[Records from a data collection]
== Segment start ==
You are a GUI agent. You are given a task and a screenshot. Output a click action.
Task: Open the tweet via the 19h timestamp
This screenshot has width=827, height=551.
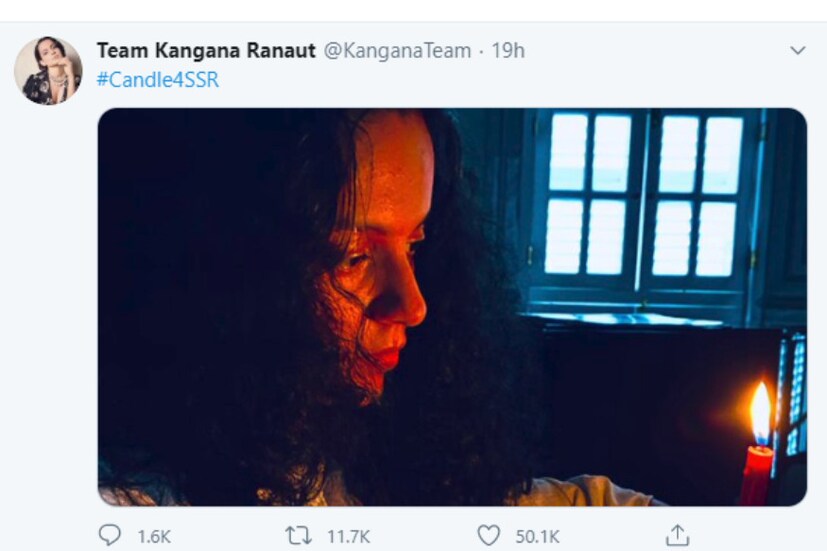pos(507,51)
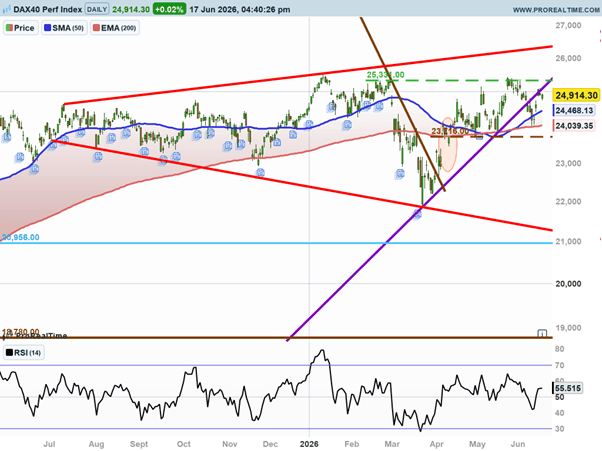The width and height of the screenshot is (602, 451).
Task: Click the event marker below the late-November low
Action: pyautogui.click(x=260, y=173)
== Segment end ==
Problem: Once you find the line that contains "Task: Open the tweet via the 19h timestamp", give it again along with every later line through the end of the data, word for word, minus the pictures.

Result:
Task: Open the tweet via the 19h timestamp
This screenshot has width=827, height=551.
pos(507,51)
The width and height of the screenshot is (602, 451).
Task: Click the event marker below the late-November low
Action: pyautogui.click(x=260, y=173)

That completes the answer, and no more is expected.